§ Exercise data
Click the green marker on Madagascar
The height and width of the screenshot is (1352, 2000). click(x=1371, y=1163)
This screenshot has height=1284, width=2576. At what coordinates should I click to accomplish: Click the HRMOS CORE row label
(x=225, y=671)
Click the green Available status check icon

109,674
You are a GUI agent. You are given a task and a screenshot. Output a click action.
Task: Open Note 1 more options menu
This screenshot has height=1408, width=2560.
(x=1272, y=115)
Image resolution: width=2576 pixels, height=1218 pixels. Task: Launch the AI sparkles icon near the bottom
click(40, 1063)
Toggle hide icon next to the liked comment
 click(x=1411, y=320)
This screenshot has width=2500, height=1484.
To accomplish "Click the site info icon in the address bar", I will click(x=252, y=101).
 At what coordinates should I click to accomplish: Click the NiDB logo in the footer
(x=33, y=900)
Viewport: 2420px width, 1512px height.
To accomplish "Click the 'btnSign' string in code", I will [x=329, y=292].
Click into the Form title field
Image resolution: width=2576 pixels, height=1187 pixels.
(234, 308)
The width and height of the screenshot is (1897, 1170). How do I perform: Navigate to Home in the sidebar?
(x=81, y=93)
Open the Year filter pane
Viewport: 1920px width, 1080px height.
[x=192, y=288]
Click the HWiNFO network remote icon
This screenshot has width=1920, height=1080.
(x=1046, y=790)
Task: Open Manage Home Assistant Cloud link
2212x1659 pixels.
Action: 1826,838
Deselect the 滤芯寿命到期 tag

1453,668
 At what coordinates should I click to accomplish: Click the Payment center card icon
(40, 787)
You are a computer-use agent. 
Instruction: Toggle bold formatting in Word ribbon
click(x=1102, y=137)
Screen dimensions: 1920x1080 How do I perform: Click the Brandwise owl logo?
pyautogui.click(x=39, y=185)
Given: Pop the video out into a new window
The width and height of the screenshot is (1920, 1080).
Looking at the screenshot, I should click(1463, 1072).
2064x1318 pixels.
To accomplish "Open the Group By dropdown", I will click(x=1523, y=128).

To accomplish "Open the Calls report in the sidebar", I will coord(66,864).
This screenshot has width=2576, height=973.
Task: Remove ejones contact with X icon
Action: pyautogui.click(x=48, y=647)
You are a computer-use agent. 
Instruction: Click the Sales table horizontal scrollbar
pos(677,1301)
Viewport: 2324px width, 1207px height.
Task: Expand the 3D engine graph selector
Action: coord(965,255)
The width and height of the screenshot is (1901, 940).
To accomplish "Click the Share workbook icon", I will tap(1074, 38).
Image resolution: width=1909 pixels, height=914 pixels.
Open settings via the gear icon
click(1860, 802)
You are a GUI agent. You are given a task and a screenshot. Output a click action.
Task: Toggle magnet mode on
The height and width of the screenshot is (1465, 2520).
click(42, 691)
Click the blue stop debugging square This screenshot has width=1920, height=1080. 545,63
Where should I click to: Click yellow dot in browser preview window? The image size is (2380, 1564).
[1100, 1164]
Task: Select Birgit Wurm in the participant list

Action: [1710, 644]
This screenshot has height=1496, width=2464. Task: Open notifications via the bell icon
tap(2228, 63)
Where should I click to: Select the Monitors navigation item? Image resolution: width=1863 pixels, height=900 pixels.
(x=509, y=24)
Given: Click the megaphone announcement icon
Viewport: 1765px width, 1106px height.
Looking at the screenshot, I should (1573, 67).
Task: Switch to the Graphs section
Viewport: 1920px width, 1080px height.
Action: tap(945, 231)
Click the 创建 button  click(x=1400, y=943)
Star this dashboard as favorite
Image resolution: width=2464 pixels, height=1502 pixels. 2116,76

§ Problem requirements
Retype exactly the lines above, from the one with "Instruction: Toggle bold" through the one with "2064x1318 pixels.", inclusive.

§ Solution for this exercise
Instruction: Toggle bold formatting in Word ribbon
click(x=1102, y=137)
Screen dimensions: 1920x1080 How do I perform: Click the Brandwise owl logo?
pyautogui.click(x=39, y=185)
Given: Pop the video out into a new window
The width and height of the screenshot is (1920, 1080).
Looking at the screenshot, I should click(1463, 1072).
2064x1318 pixels.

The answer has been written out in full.